Perhaps not surprisingly, Obama — who called NAFTA “devastating” and “a big mistake” during his campaign against Clinton — softened his criticism once he clinched the Democratic nomination.

“Sometimes during campaigns, the rhetoric gets overheated and amplified,” he told Fortune magazine in June, saying he was simply interested in “opening up a dialogue” with Canada and Mexico “and figuring out how we can make this work for all people.”

Campaign aides to McCain, the presumed Republican nominee, did not respond to a request for comment, but others suggested that, for Obama, a more careful approach to NAFTA only made sense.

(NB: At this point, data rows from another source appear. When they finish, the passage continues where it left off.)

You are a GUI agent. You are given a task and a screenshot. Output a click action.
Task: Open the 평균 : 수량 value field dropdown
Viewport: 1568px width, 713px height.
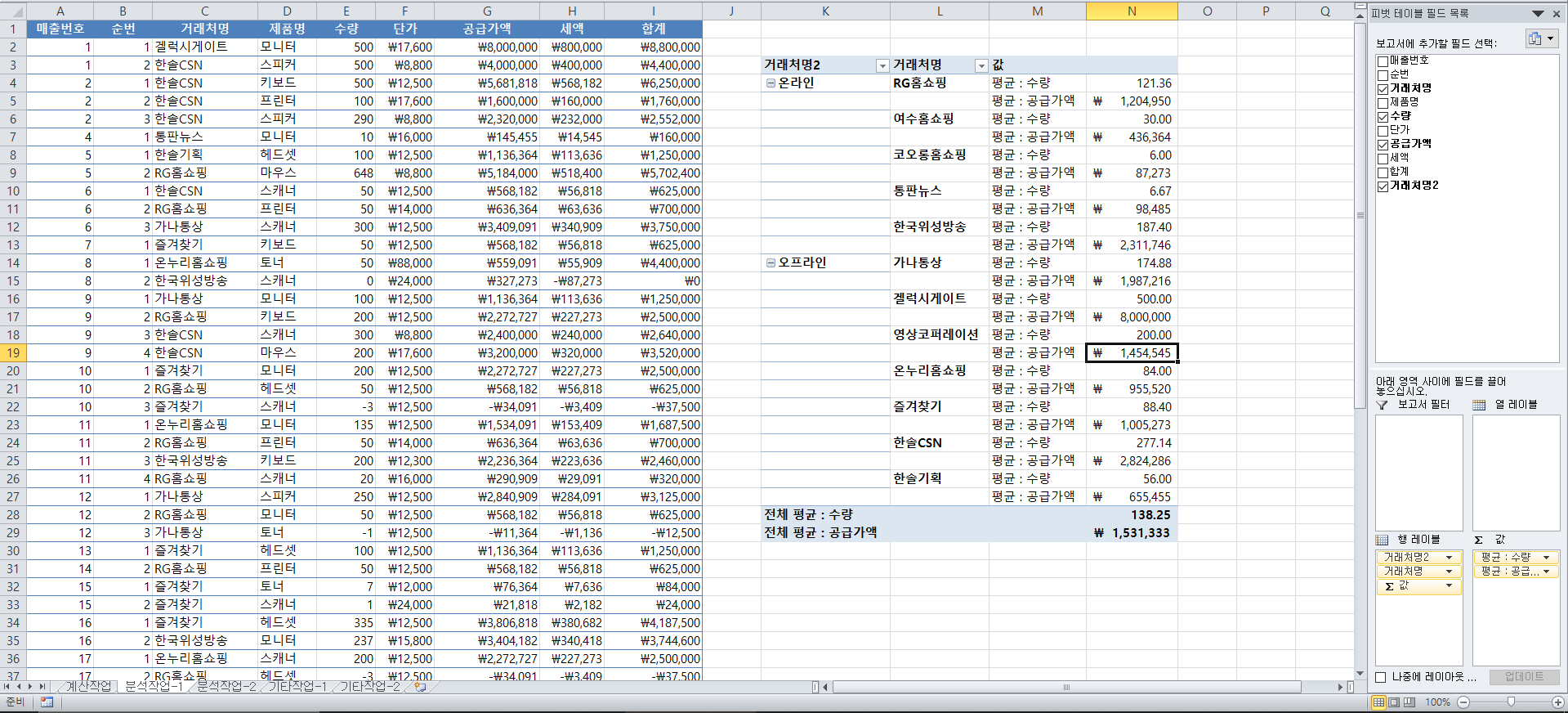point(1546,558)
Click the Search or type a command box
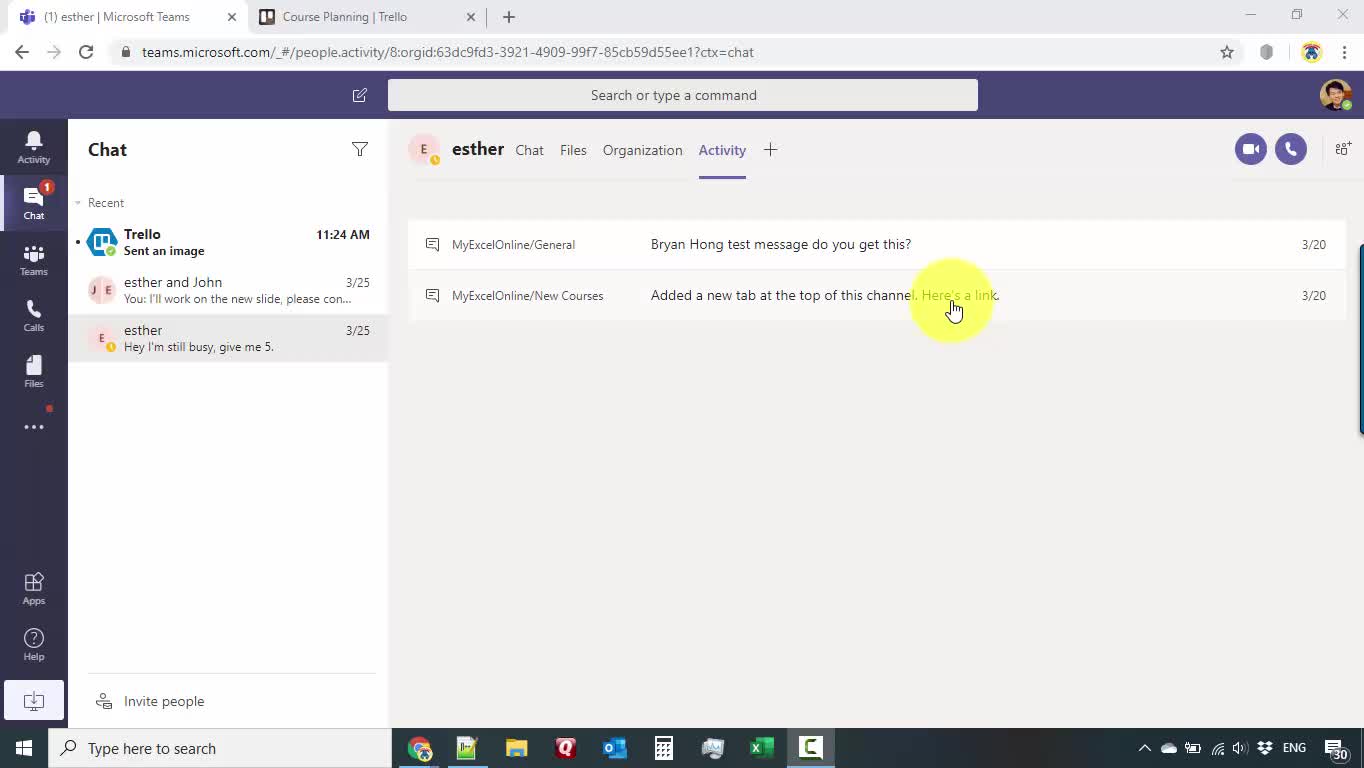 click(682, 95)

“The Canadians might look for other options if we became difficult customers,” said Sands, of the Hudson Institute.

Yet while easing off his aggressive anti-NAFTA rhetoric, Obama remains likely to be a difficult customer for the Canadian oil industry. A strong proponent of developing alternative energy sources, the likely Democratic nominee appears concerned about a possible overreliance on the Canadian oil sands.

The oil from the sands contains more carbon, which makes it a bigger contributor than traditional sweet crude to global warming. Alberta, therefore, plans to spend $2 billion to capture and store the carbon removed from the oil.

“If it turns out that these technologies don’t advance, and the only way to produce these resources would be at a significant penalty to climate change, then we don’t believe that those resources are going to be part of the long-term . . . future,” Jason Grumet, Obama’s senior energy adviser, told reporters in June.

Environmental issues

Obama is not alone in worrying about the potential environmental cost of oil from the oil sands.

The U. S. Conference of Mayors passed a resolution in June encouraging mayors to refrain from buying higher-carbon fuels for municipal vehicles.

And Liz Barratt-Brown, a senior attorney at the Natural Resources Defense Council, said: “There is a huge infrastructure investment being made in a fuel that, in our view, is taking us in the wrong direction. It’s making it more difficult for us to fully address the global warming issue.”

Environmentalists say Alberta’s “dirty oil” contains three times as much carbon as sweet crude, and they note that its production essentially involves strip-mining Alberta’s boreal forest and disrupting, if not destroying, all the wildlife there.

Oil industry officials and Alberta provincial leaders counter by saying they are doing everything they can to reduce the oil sands’ carbon footprint and protect the environment.

“Yes, it’s a heavier oil,” said Greg Stringham, vice president of the Canadian Association of Petroleum Producers, who, nevertheless, disputes the notion that it has three times as much carbon than light sweet crude.

Taking into account transportation and production impacts, the carbon footprint of the sands oil is only about 10 percent greater than that of oil from other parts of the world, Stringham said.

He said he was confident that the Canadian oil will be seen as clean enough to be used in the United States for decades to come. And with the U. S. facing a dwindling oil supply from the Middle East and troublesome suppliers like Venezuela and Nigeria, some say it may have no choice but to look to Canada to provide a bridge to an oil-free future.